Print the entries below again exactly as they stand, but skip any picture.

Material shown:
━━━━━━━━━━━━━━━━
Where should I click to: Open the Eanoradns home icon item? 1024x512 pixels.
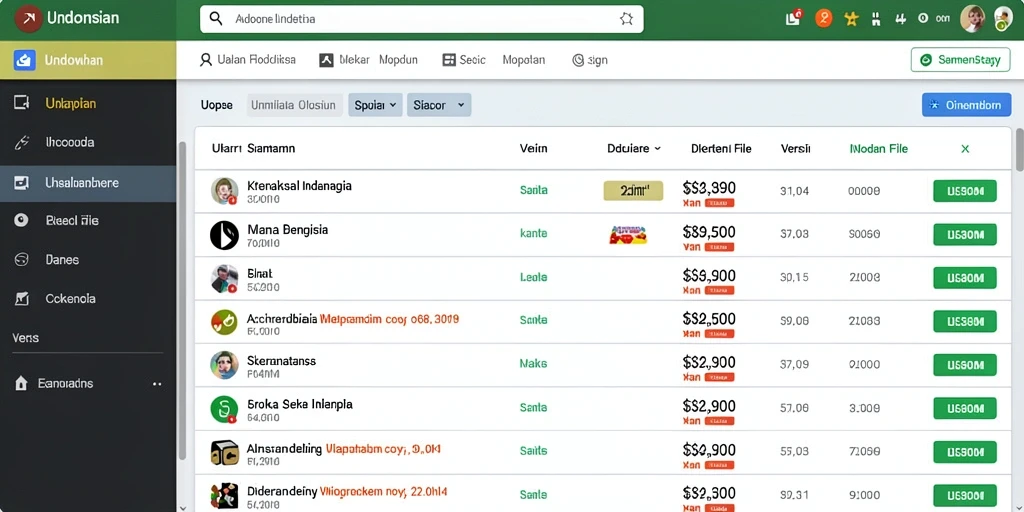pos(22,383)
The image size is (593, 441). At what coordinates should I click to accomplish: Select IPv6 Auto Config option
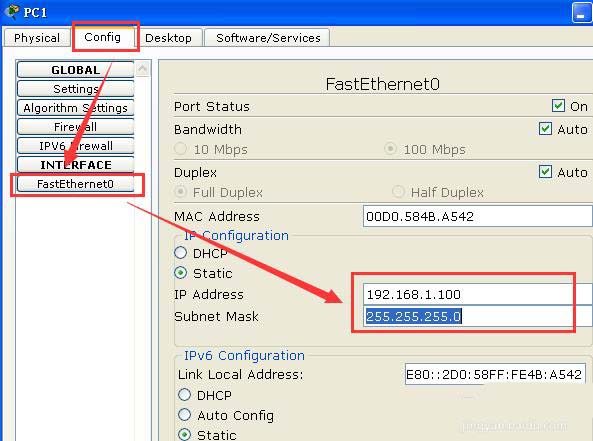(184, 415)
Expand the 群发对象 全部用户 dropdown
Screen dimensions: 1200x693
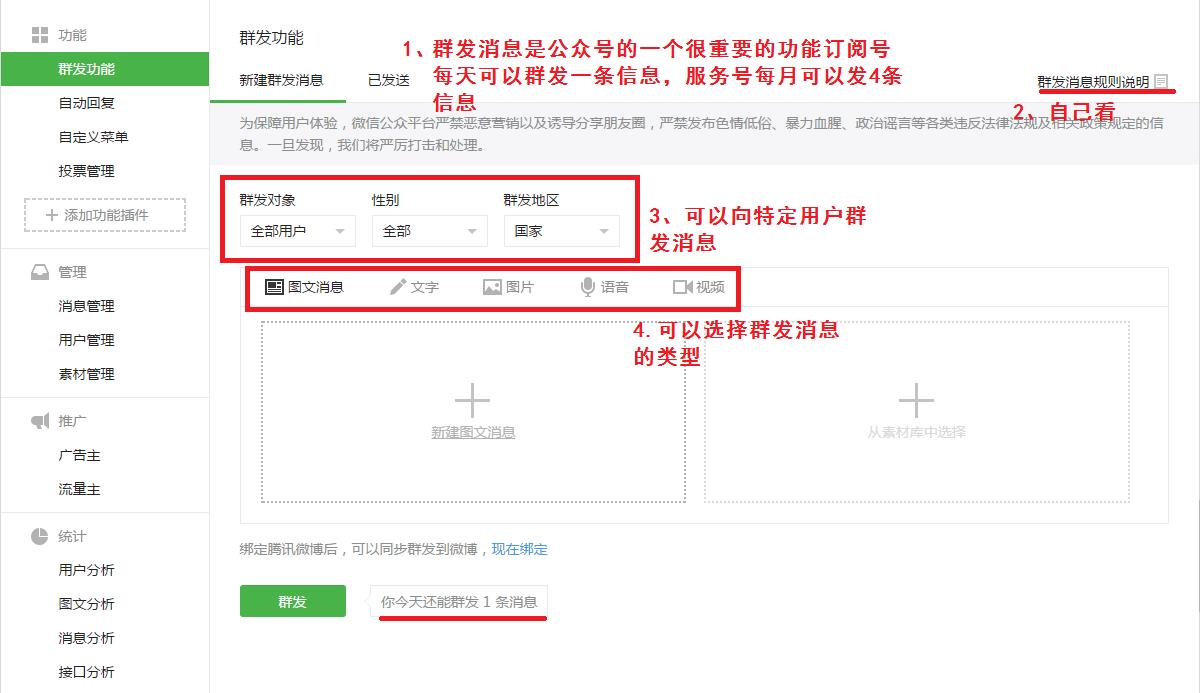point(297,231)
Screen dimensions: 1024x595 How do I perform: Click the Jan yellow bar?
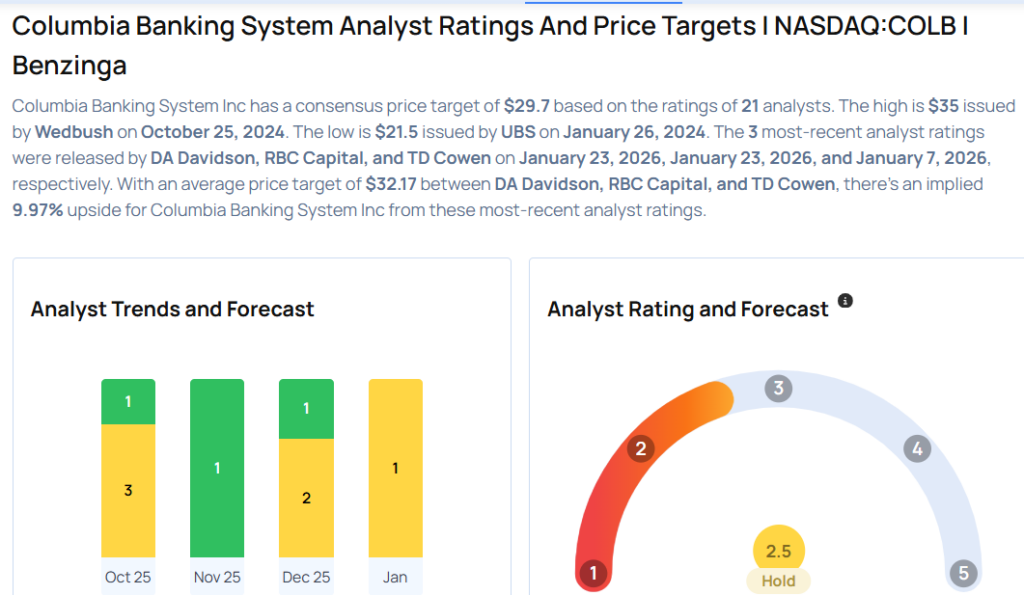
━━━━━━━━━━━━━━━━
Answer box:
Where should I click to: Open the Eanoradns home icon item? 1024x512 pixels.
pos(22,383)
The image size is (593, 441). At what coordinates should I click to accomplish: Select IPv6 Auto Config option
(184, 415)
Expand the 群发对象 全部用户 dropdown
Screen dimensions: 1200x693
point(297,231)
Screen dimensions: 1024x595 How do I perform: Click the Jan yellow bar?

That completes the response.